**RECORDS PROVIDED**

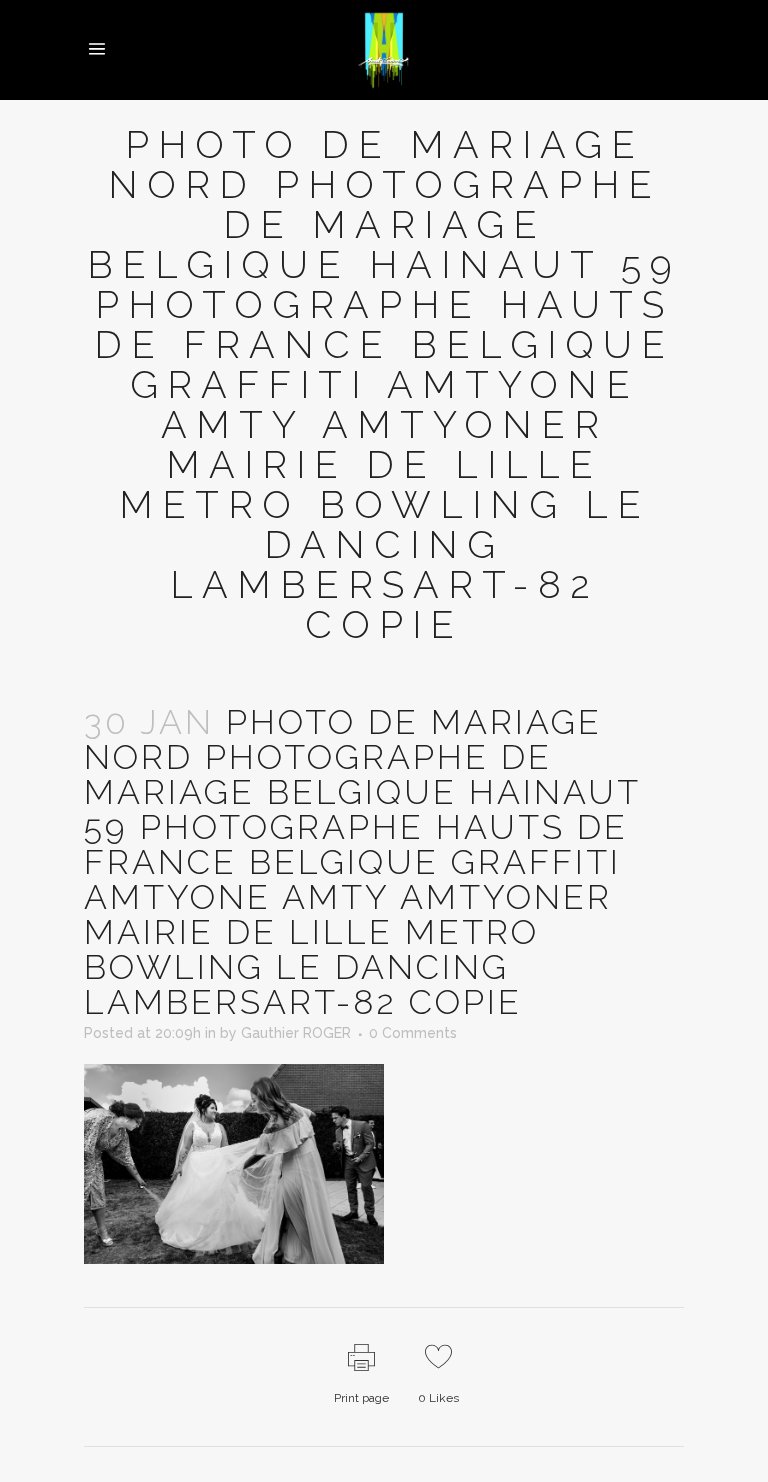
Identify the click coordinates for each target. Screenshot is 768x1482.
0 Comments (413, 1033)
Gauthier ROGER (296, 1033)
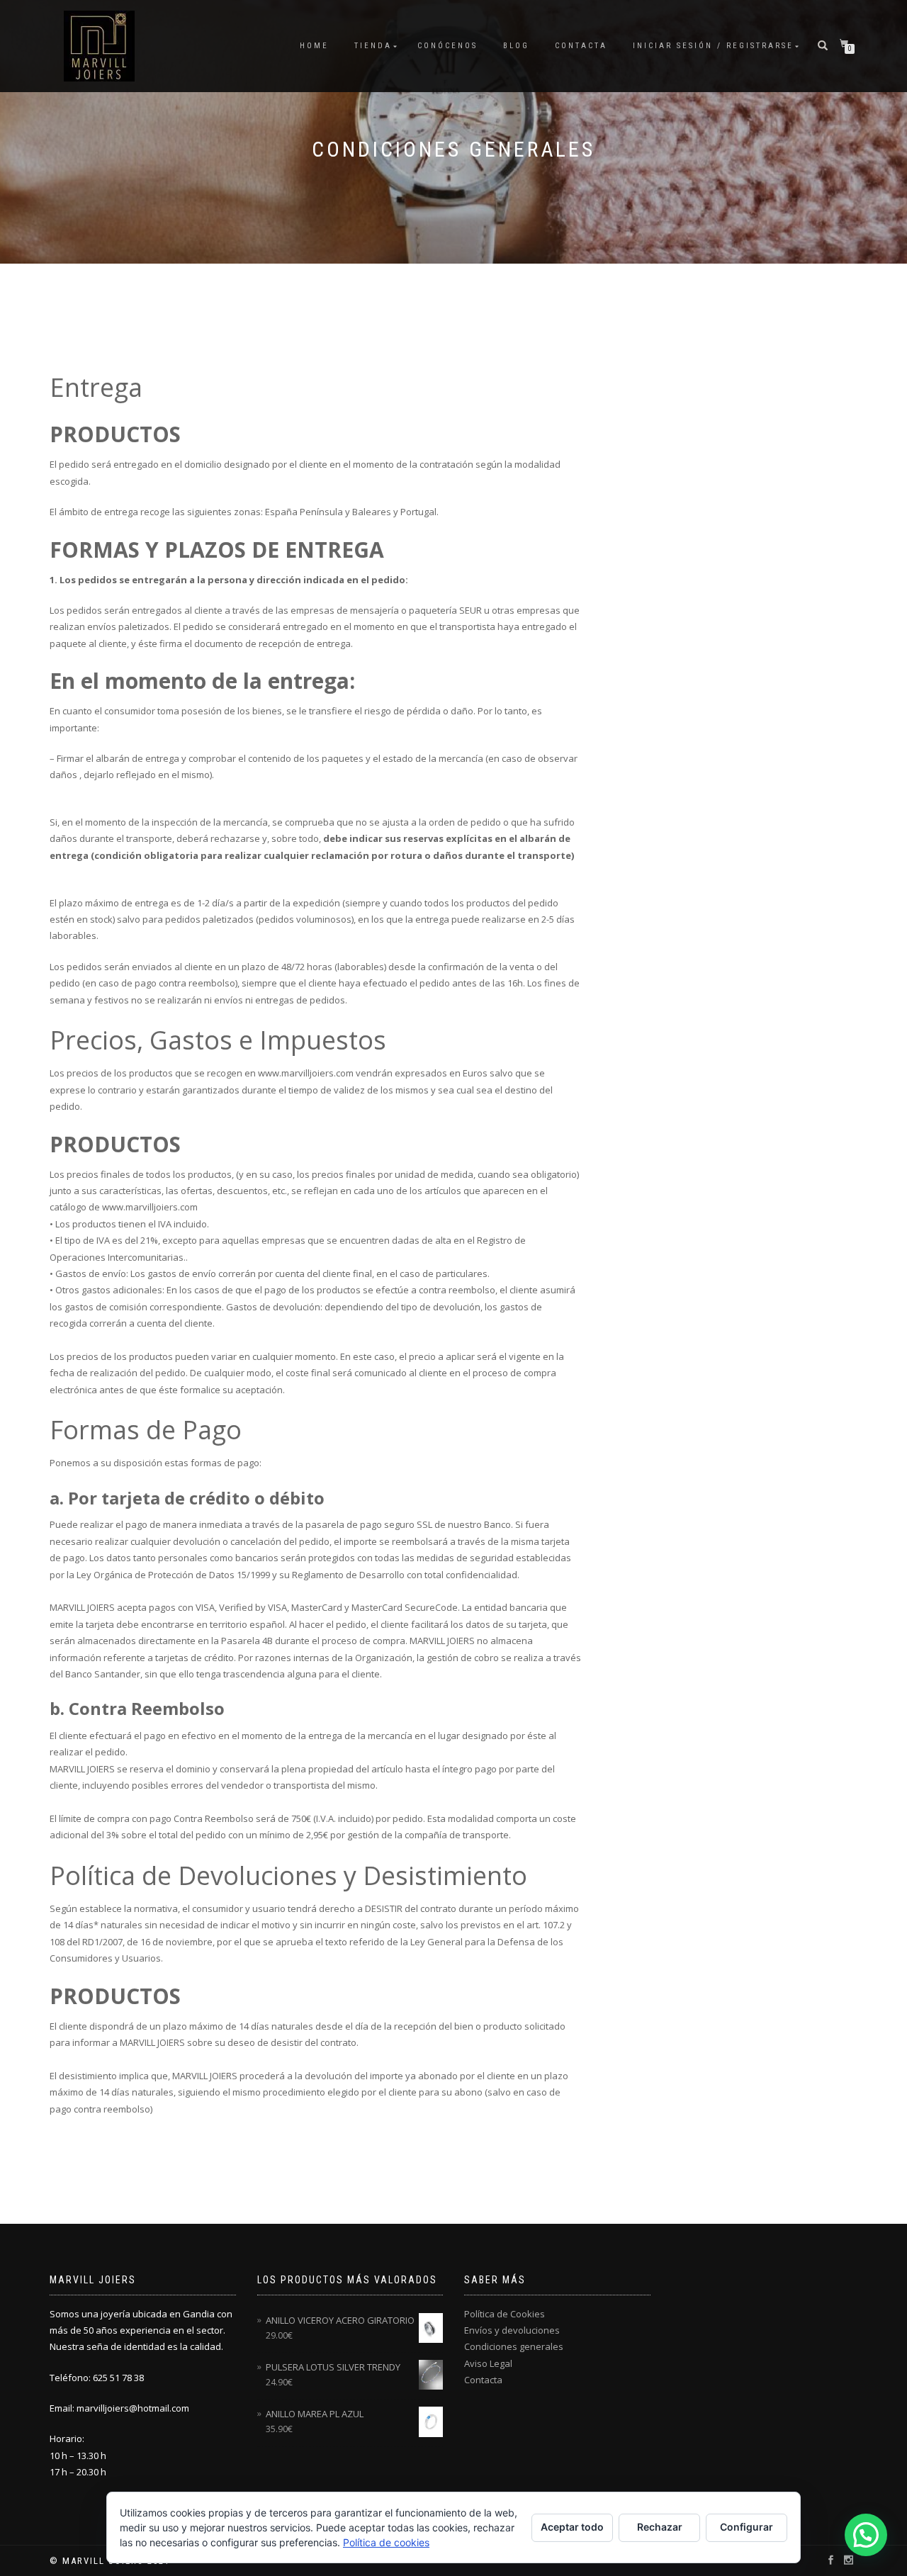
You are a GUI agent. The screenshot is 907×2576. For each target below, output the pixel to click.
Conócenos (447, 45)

* * *

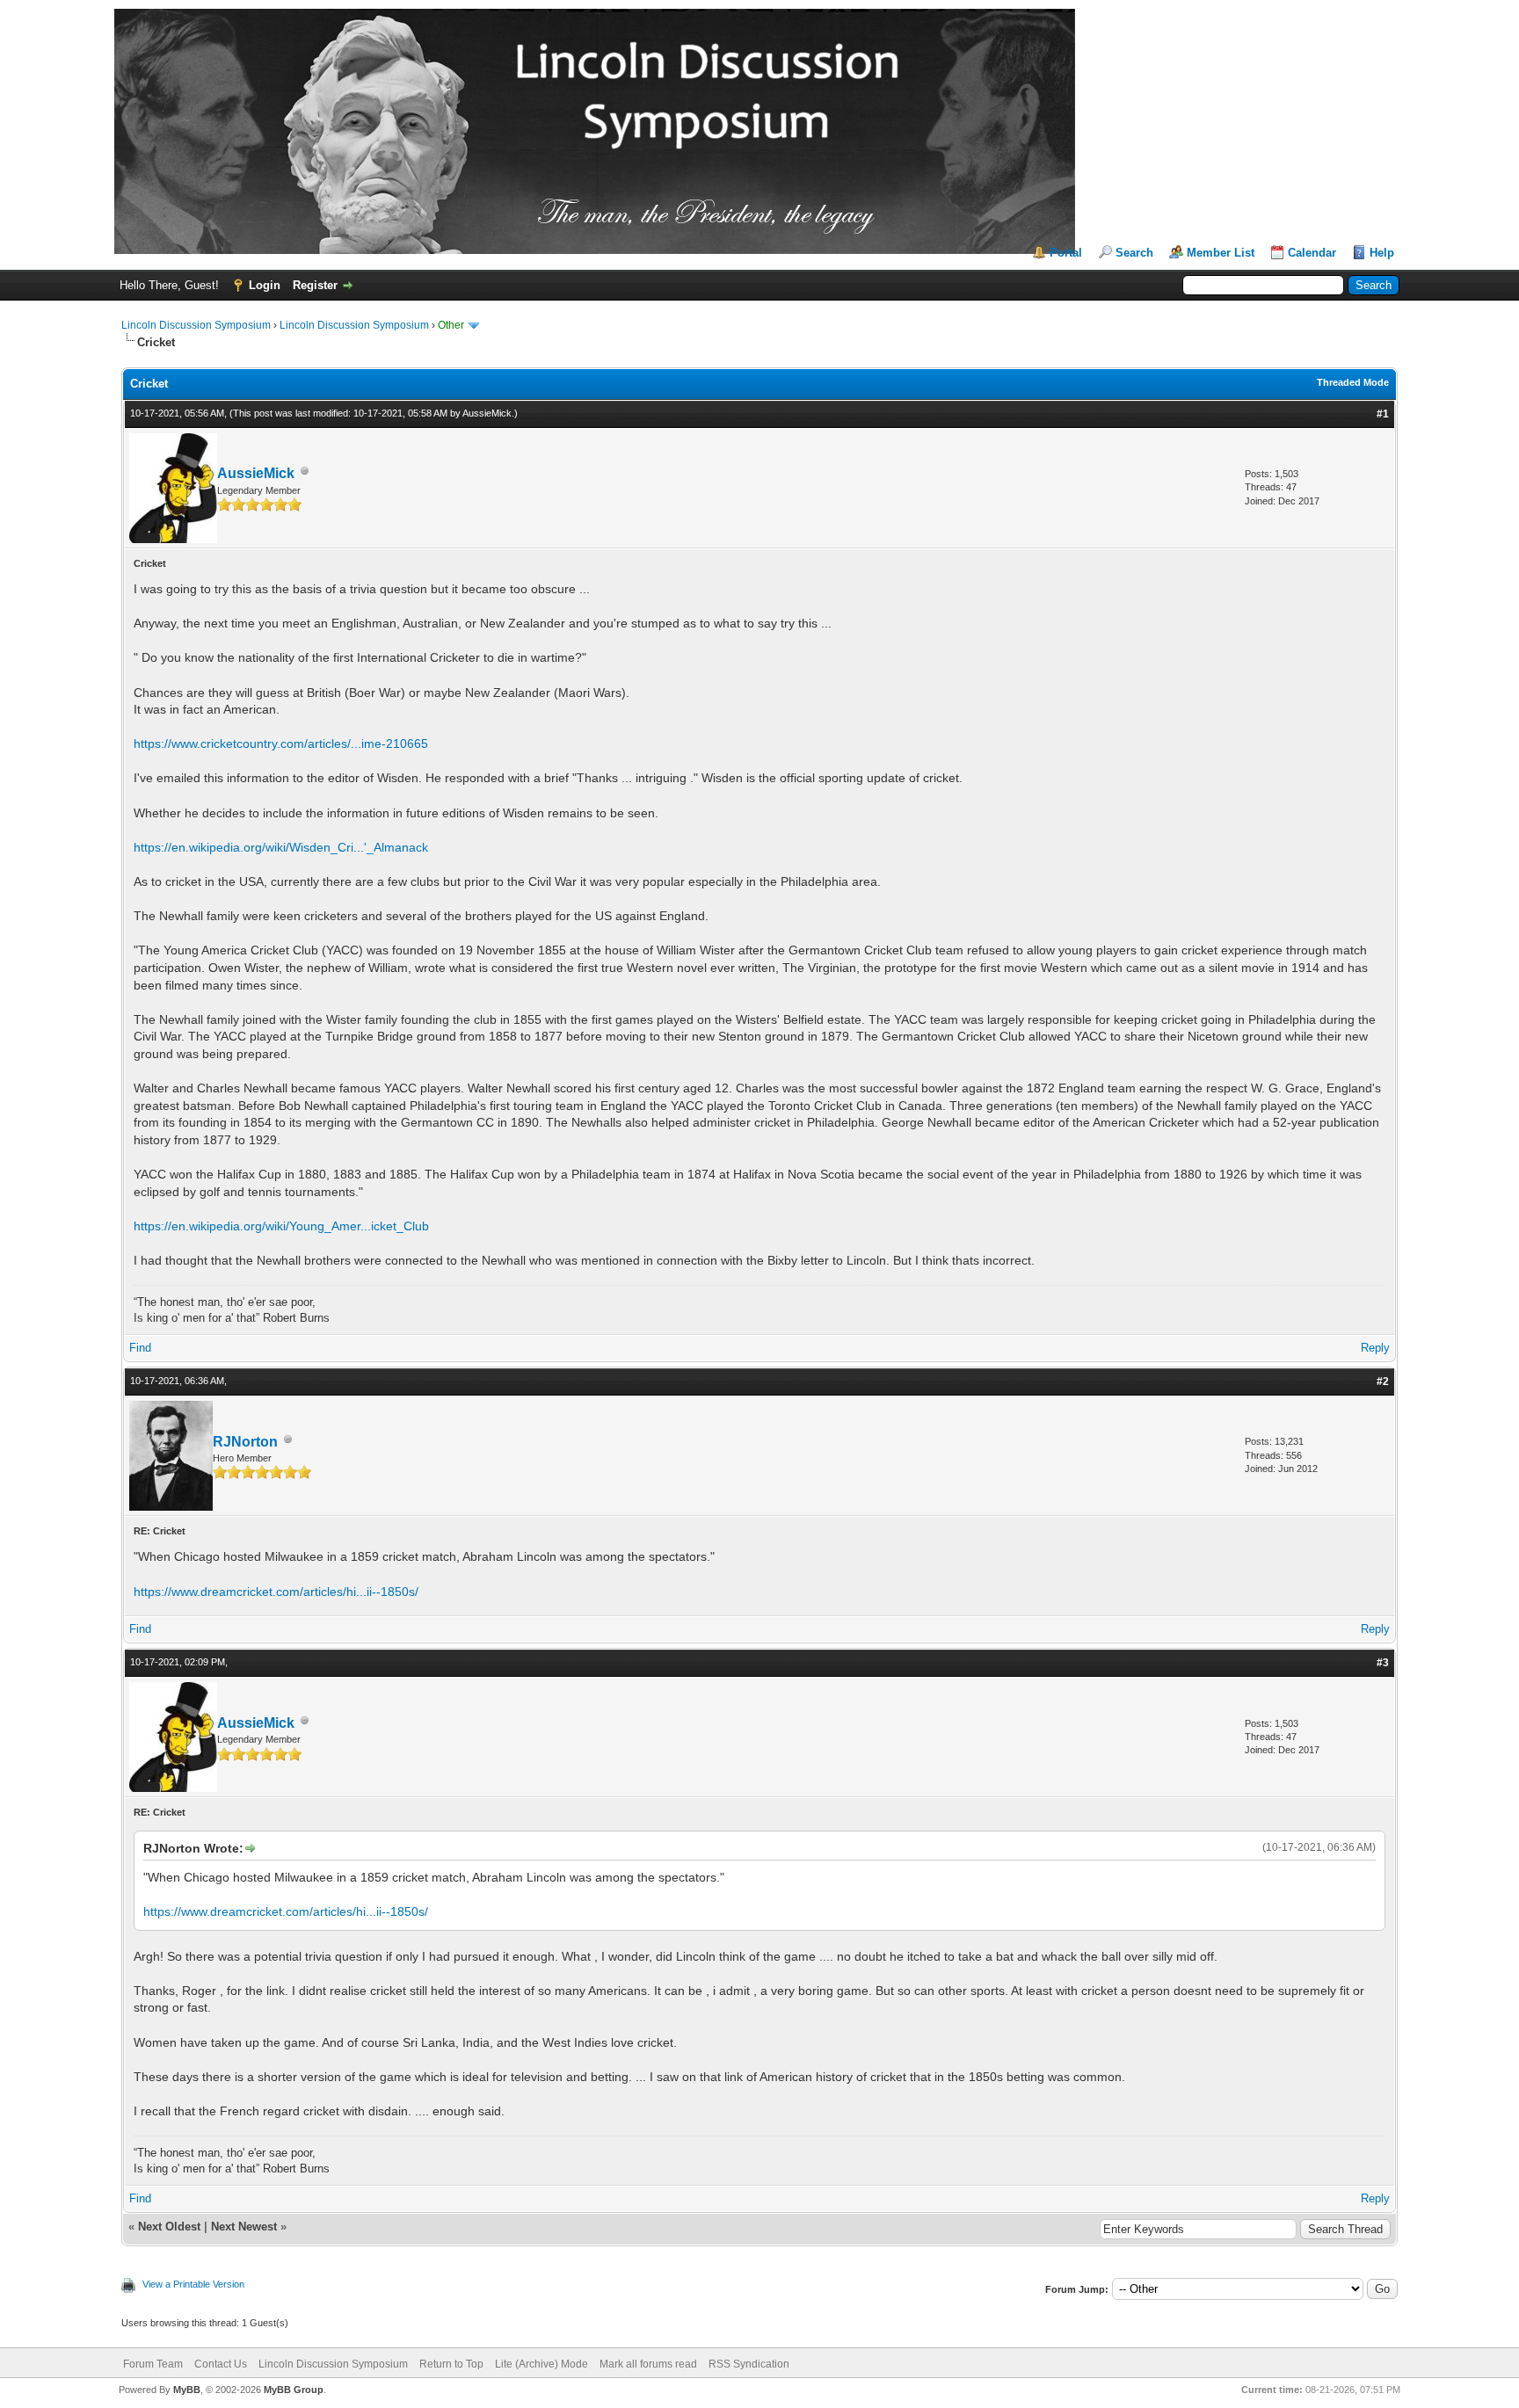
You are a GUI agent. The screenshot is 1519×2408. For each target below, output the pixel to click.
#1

**PROMPT**
Looking at the material above, state the number of lines holding the word "pixel", and only that number.

**WRITTEN SOLUTION**
2